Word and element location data
########################################
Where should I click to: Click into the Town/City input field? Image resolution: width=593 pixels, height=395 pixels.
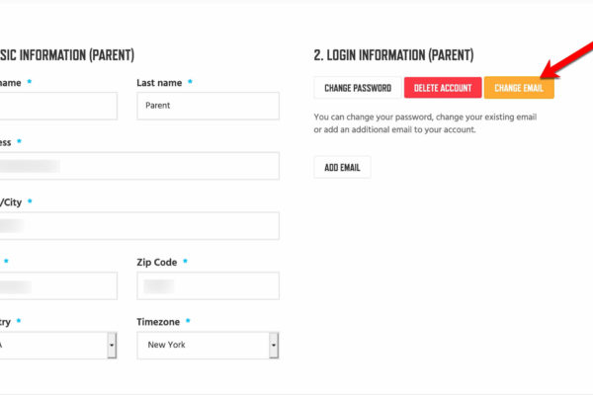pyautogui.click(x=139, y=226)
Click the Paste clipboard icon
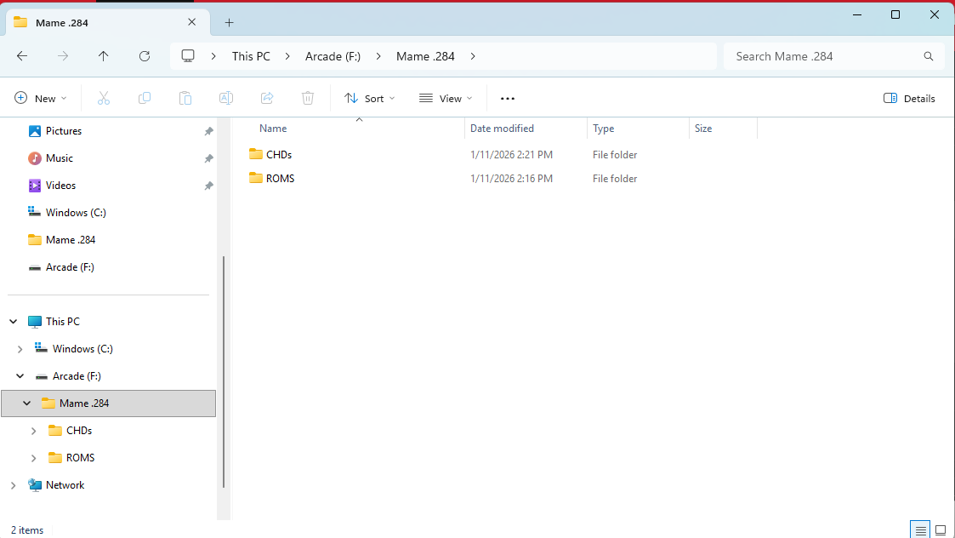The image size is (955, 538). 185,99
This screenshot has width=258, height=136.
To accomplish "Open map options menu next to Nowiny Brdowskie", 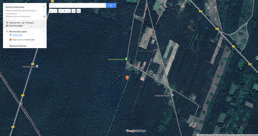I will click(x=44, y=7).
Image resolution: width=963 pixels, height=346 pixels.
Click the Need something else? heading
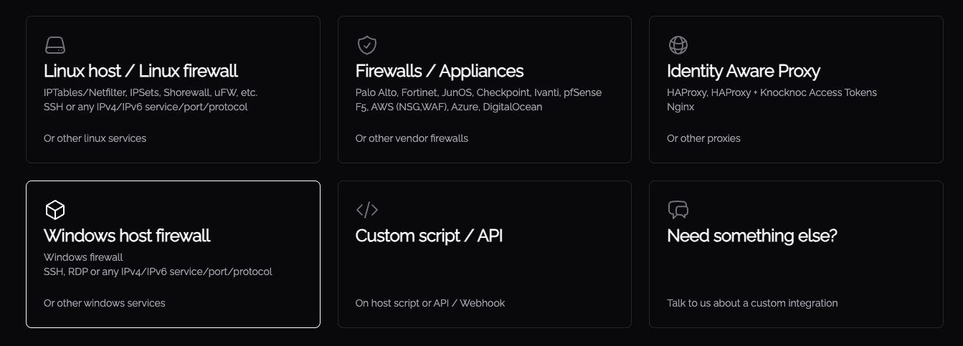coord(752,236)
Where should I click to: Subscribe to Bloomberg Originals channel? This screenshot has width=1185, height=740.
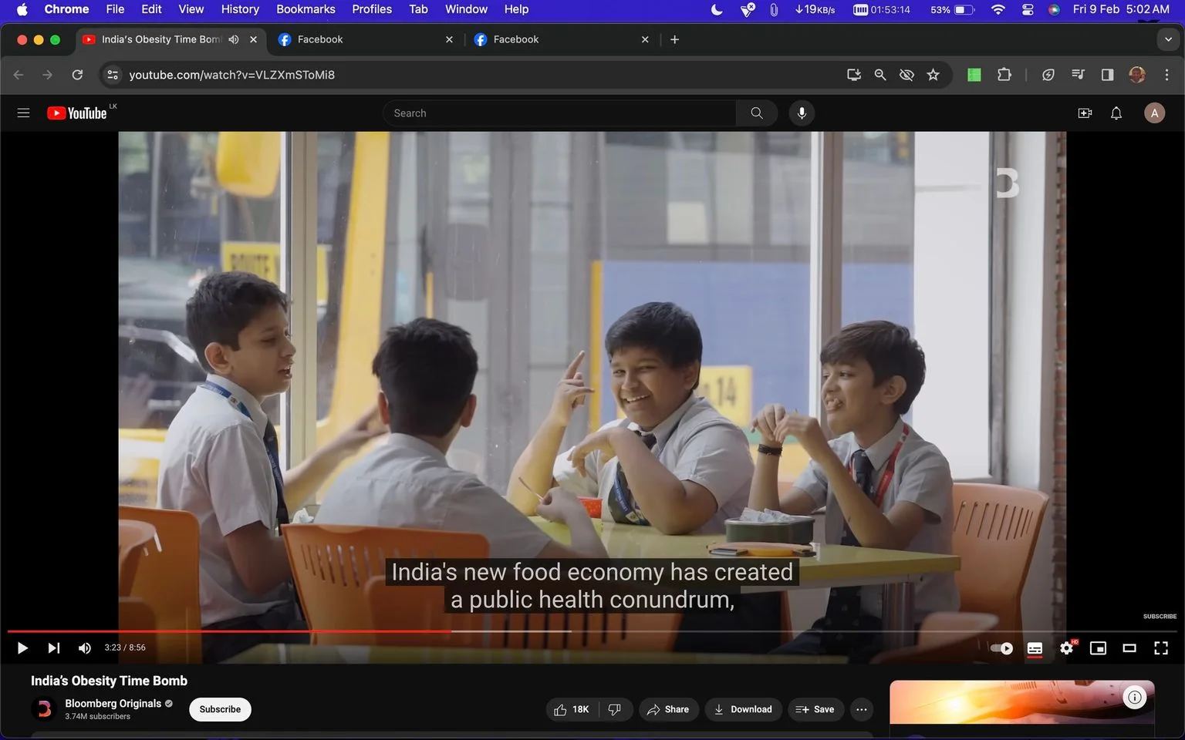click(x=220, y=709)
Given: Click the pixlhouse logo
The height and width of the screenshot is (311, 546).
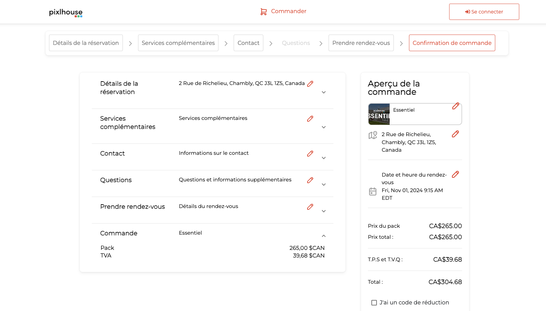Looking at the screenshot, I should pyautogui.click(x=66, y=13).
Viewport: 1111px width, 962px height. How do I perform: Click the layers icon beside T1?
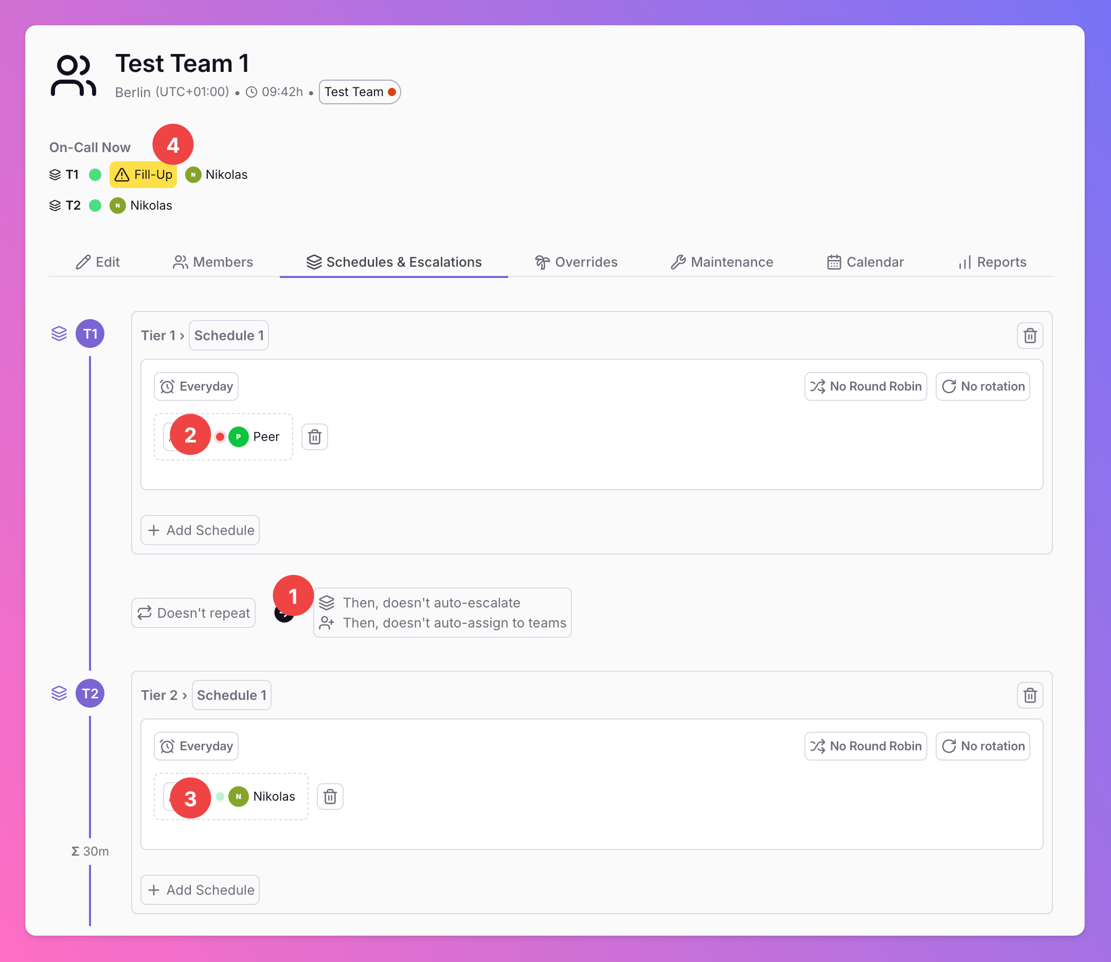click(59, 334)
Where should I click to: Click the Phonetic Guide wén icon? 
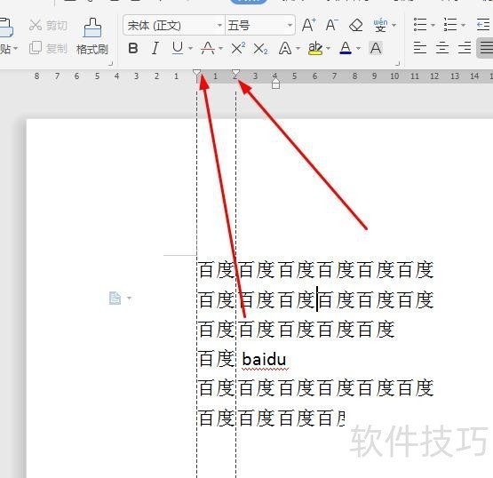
########################################
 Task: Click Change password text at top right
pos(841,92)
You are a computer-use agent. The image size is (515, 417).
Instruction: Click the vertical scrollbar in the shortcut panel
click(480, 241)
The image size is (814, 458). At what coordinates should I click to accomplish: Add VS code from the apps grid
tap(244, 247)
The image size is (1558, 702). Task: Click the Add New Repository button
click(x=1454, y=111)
########################################
● What is expected:
Return verbatim the items from the line containing "Given: Click the pixlhouse logo" through the line containing "Where should I click to: Click the", with both of those lines included. Omit the pictures from your answer.

● Result of the exercise:
Given: Click the pixlhouse logo
The height and width of the screenshot is (311, 546).
Looking at the screenshot, I should pyautogui.click(x=66, y=13).
Viewport: 1111px width, 962px height. How do I perform: Click the layers icon beside T1?
click(59, 334)
Where should I click to: Click the Phonetic Guide wén icon? 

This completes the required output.